• Estratto della pagina
Noi italiani siamo stati più degli altri popoli europei disabituati a considerare il governo e il potere come organi derivati dalla volontà popolare e siamo sempre inclini a trattare governo e potere come entità estranee e nemiche. Non si guarisce in un giorno, ma un po’ di training nel rispetto delle norme comuni, aiuta.

Abbiamo avuto negli anni Settanta le grandi afflizioni dell’Austerità in cui tutti impararono ad usare la bicicletta e a riscoprire parchi e giochi. Oggi stiamo crescendo sui binari di un’altra necessità: osservare le distanze e valutare se anche gli altri fanno altrettanto. Chi non lo fa è sottoposto alla condanna del suo prossimo: chi si comporta male è malvisto e non considerato con simpatia. Oggi l’amore si esprime mantenendo la distanza, non raccorciandola.

Ognuno sente che questo limite è piacevole perché funziona come un grande gioco, ma anche come una sorta di nuova religione: quella del Rispetto Reciproco. Si può e si deve aiutare ma non si deve esporre gli altri a rischio.

• Azione richiesta 1
Riassumi in due frasi l'estratto della pagina.
• Azione richiesta 2
Trascrivi fedelmente il tratto dell'estratto che va da "Noi italiani siamo" fino a "norme comuni, aiuta.".
Le righe provengono da un'altra fonte.

• Dati forniti
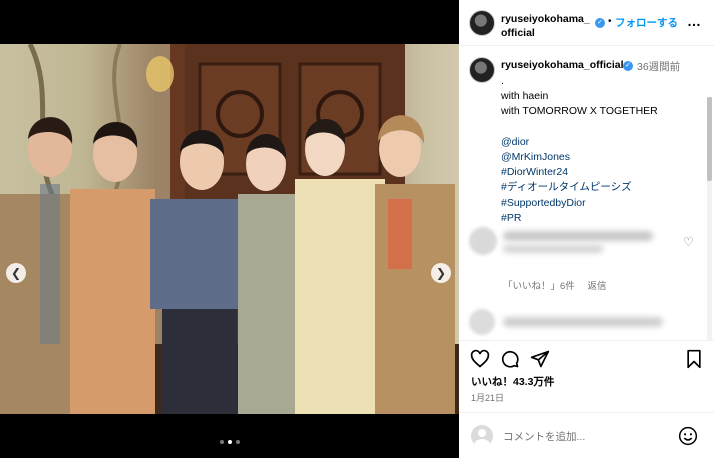 Image resolution: width=714 pixels, height=458 pixels. Describe the element at coordinates (586, 260) in the screenshot. I see `comment-item: ♡ 「いいね！」6件 返信` at that location.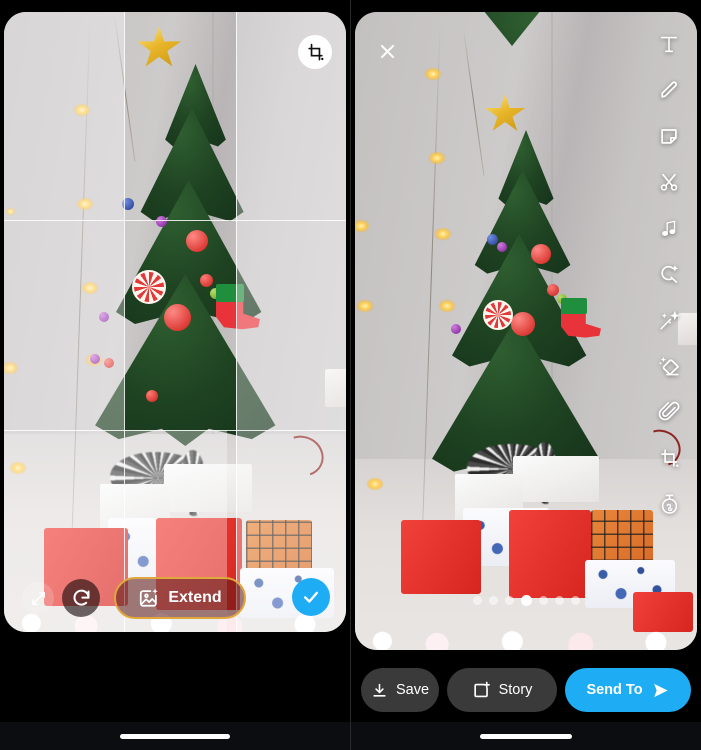 The height and width of the screenshot is (750, 701). Describe the element at coordinates (669, 44) in the screenshot. I see `text-tool-icon` at that location.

• Risposta scritta 1
Gli italiani, più degli altri popoli europei, tendono a vedere governo e potere come entità estranee e nemiche, e un po' di esercizio nel rispetto delle norme comuni aiuta. Come negli anni Settanta l'Austerità insegnò a usare la bicicletta, oggi si impara a osservare le distanze, un limite vissuto come un grande gioco e come una nuova religione del Rispetto Reciproco, in cui si aiuta senza esporre gli altri a rischio.

• Risposta scritta 2
Noi italiani siamo stati più degli altri popoli europei disabituati a considerare il governo e il potere come organi derivati dalla volontà popolare e siamo sempre inclini a trattare governo e potere come entità estranee e nemiche. Non si guarisce in un giorno, ma un po’ di training nel rispetto delle norme comuni, aiuta.